*** Opening of Exercise data ***

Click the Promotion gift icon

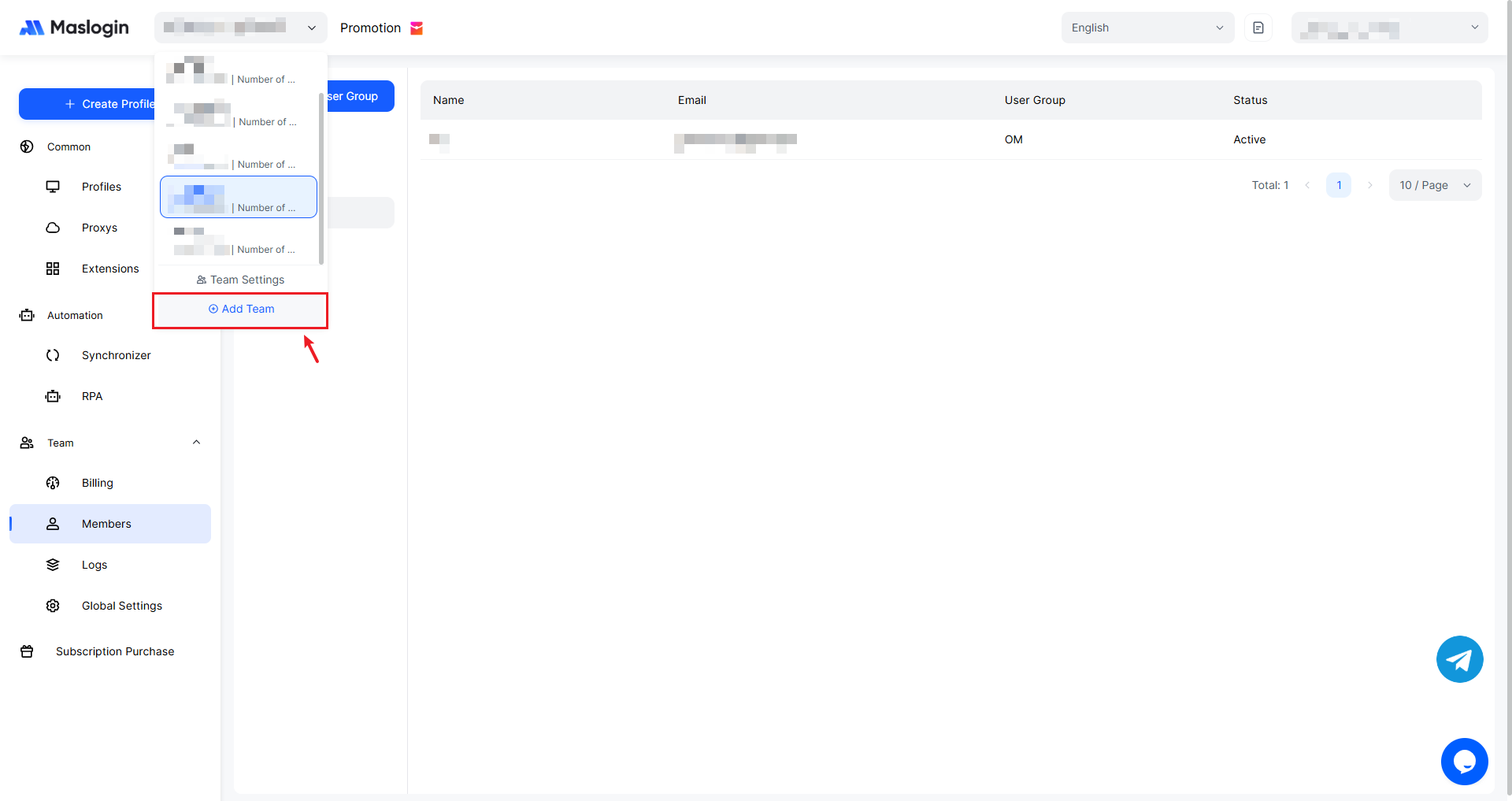coord(417,28)
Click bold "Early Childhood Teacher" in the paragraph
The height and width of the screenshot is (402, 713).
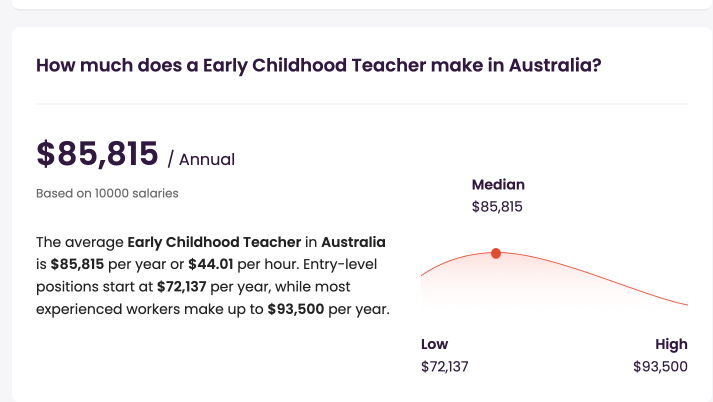click(214, 243)
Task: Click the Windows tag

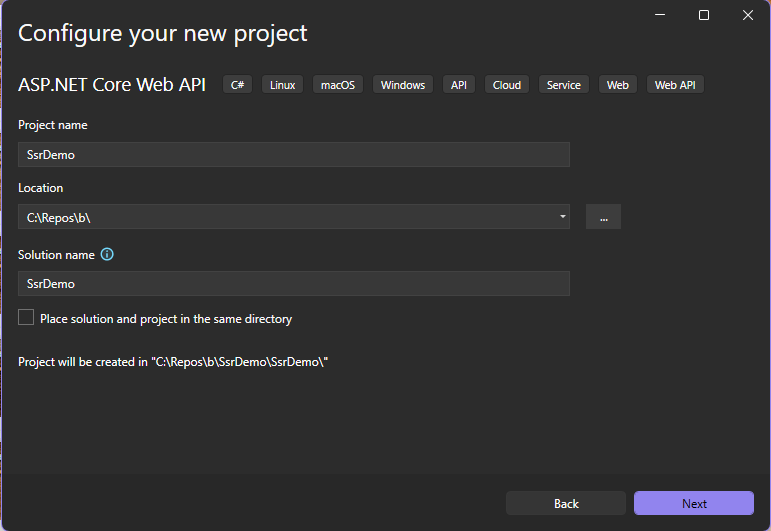Action: 403,85
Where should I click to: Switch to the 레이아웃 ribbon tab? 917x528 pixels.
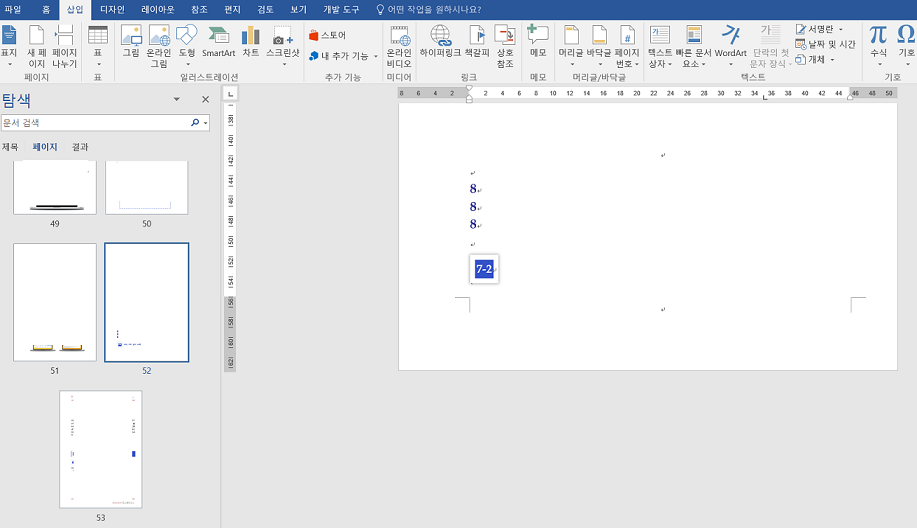[156, 9]
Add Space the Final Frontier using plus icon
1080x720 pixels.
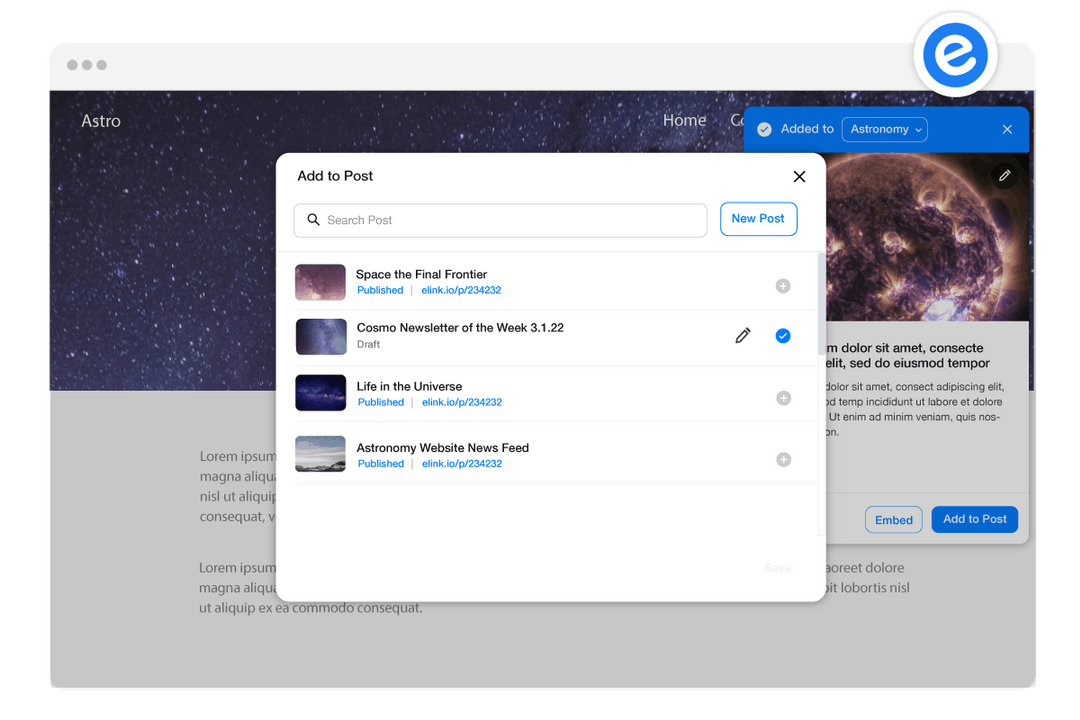click(x=783, y=286)
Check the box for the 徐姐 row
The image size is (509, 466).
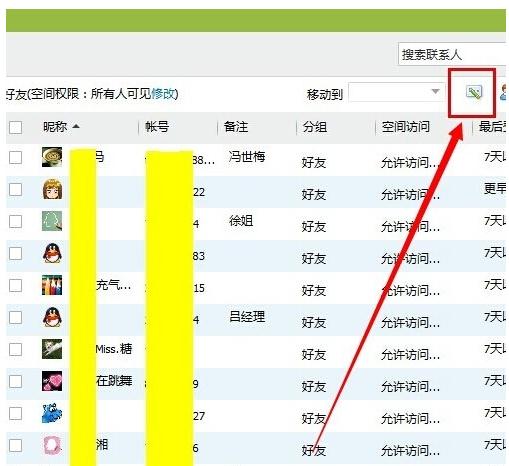coord(15,221)
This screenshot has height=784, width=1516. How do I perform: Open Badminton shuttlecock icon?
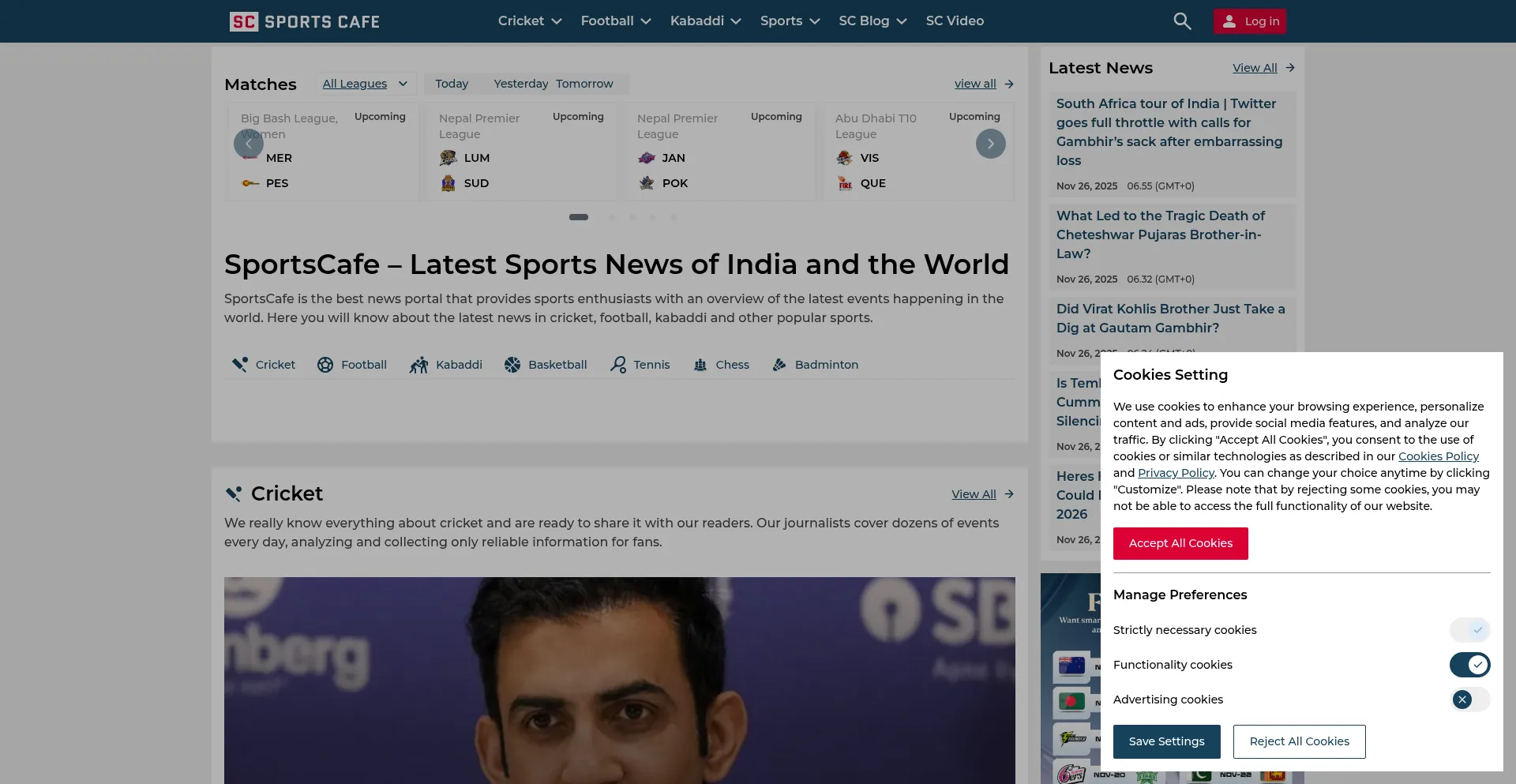click(x=779, y=365)
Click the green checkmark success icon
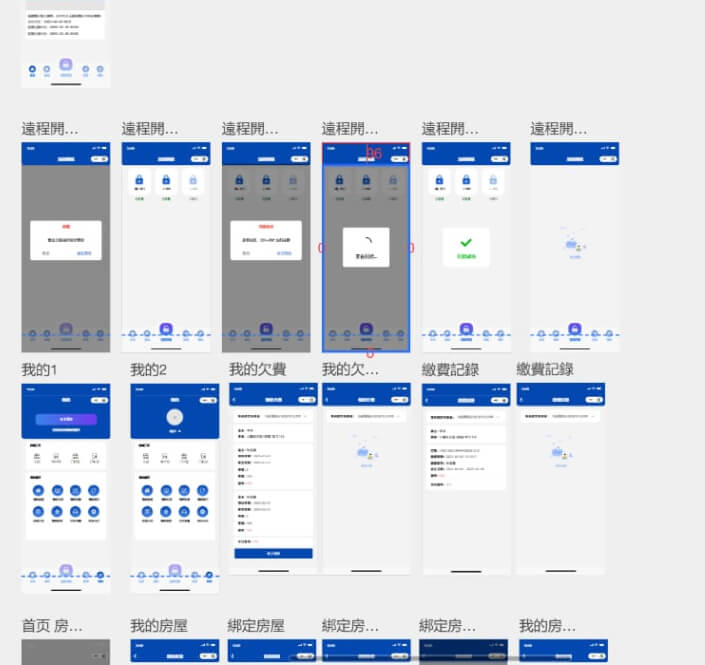This screenshot has height=665, width=705. tap(465, 242)
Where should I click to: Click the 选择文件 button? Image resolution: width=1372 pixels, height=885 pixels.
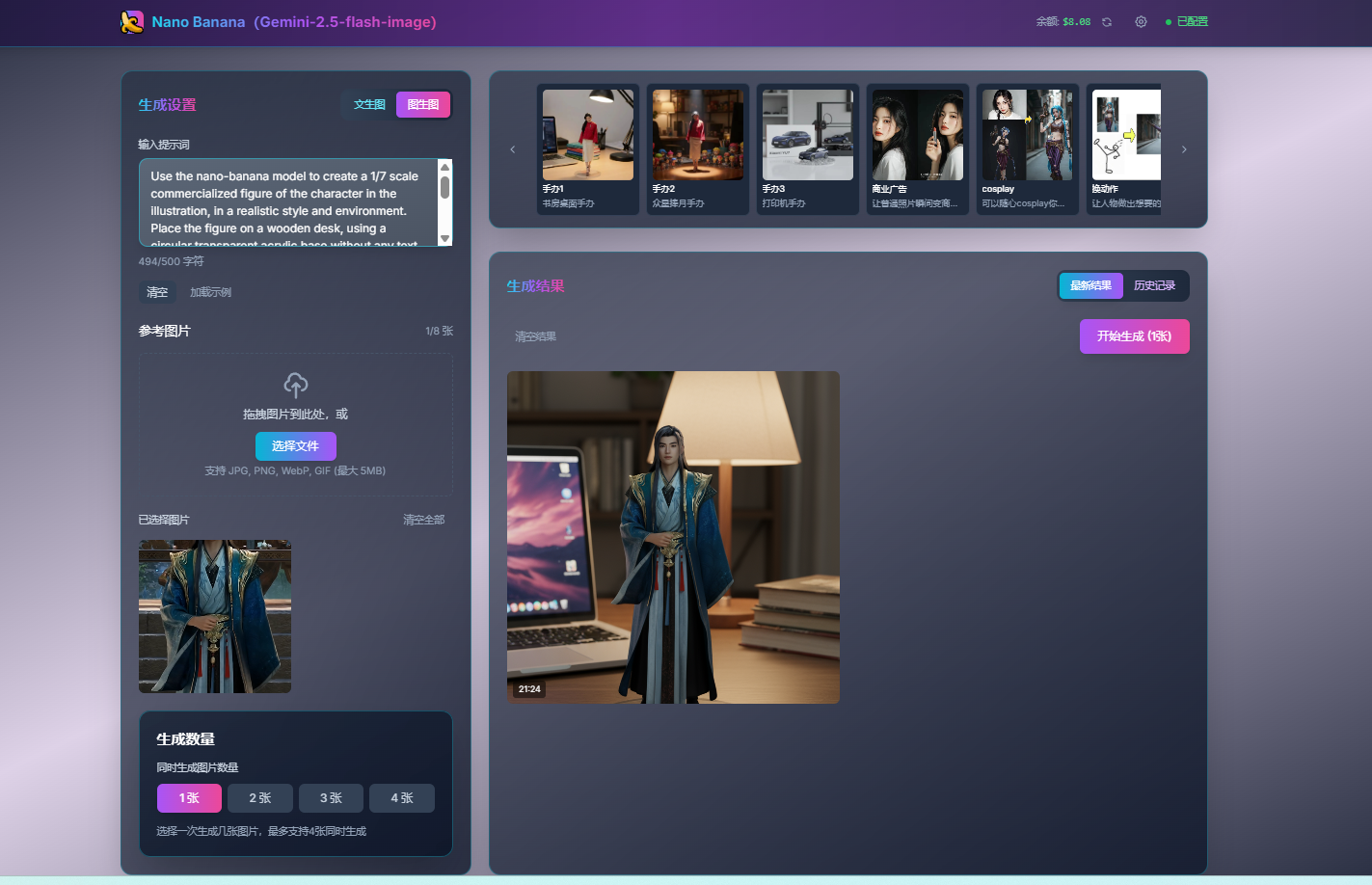(x=295, y=446)
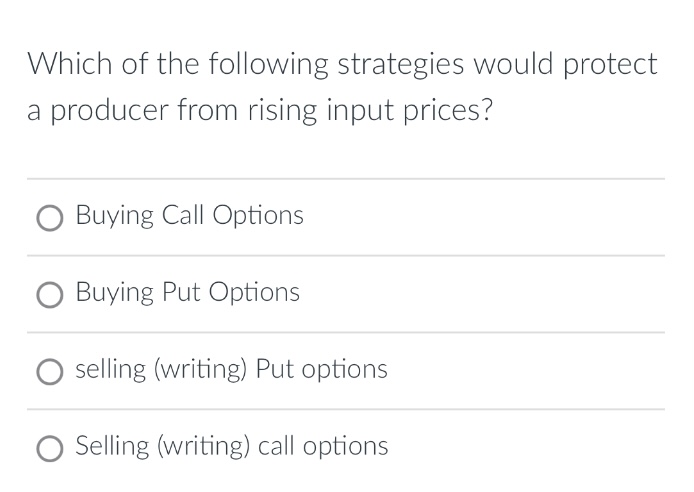Select the Buying Call Options radio button
The height and width of the screenshot is (492, 694).
click(x=50, y=218)
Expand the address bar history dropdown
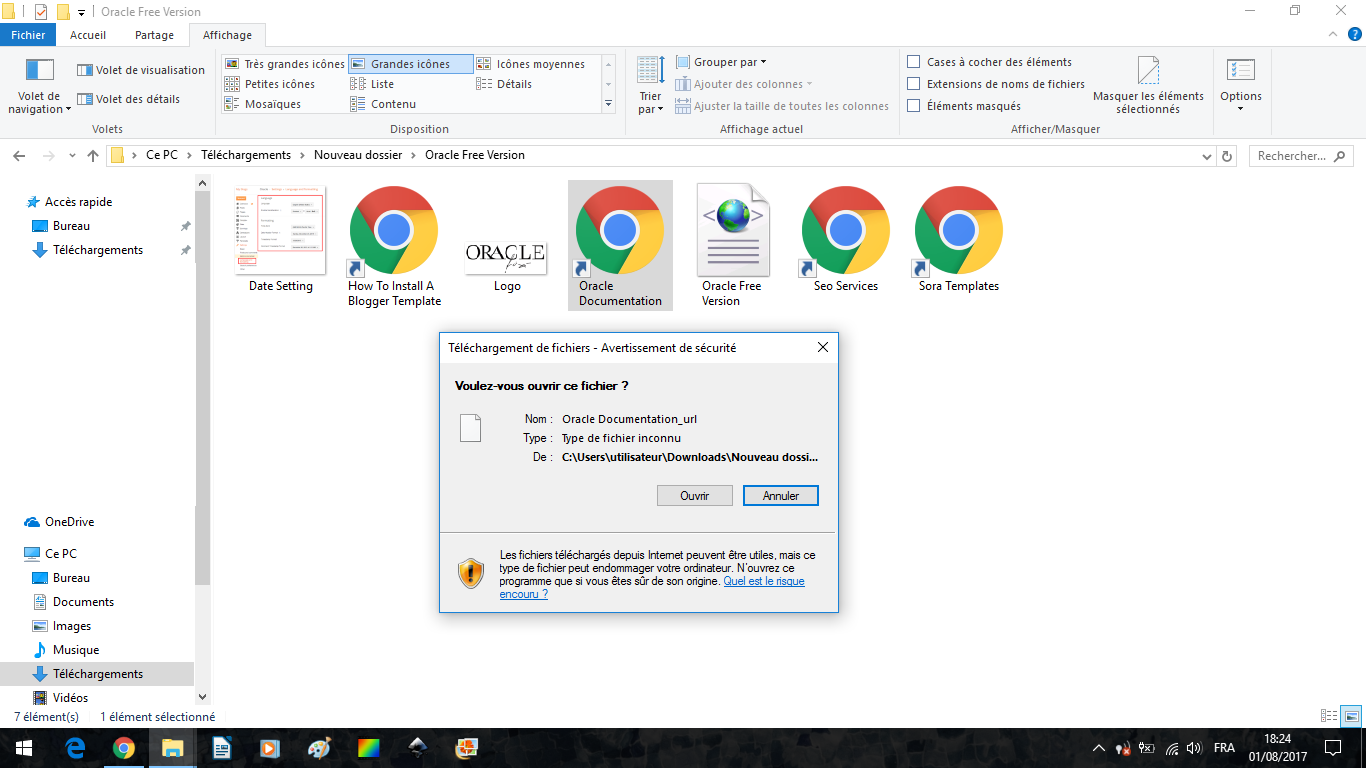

*** Close of Exercise data ***

Task directions
Reproduce the data verbatim. Do not carry any picture into the copy.

Expected output
Click the Promotion gift icon

coord(417,28)
Click bold "Early Childhood Teacher" in the paragraph
The height and width of the screenshot is (402, 713).
click(214, 243)
Task: Click the Windows tag

Action: 403,85
Where should I click to: Switch to the 레이아웃 ribbon tab? 917x528 pixels.
[156, 9]
Add Space the Final Frontier using plus icon
1080x720 pixels.
click(x=783, y=286)
Check the box for the 徐姐 row
The image size is (509, 466).
coord(15,221)
This screenshot has height=784, width=1516. How do I perform: Open Badminton shuttlecock icon?
click(x=779, y=365)
Click the green checkmark success icon
This screenshot has height=665, width=705. tap(465, 242)
Where should I click to: Click the 选择文件 button? Image resolution: width=1372 pixels, height=885 pixels.
(x=295, y=446)
Select the Buying Call Options radio button
The height and width of the screenshot is (492, 694).
click(x=50, y=218)
Expand the address bar history dropdown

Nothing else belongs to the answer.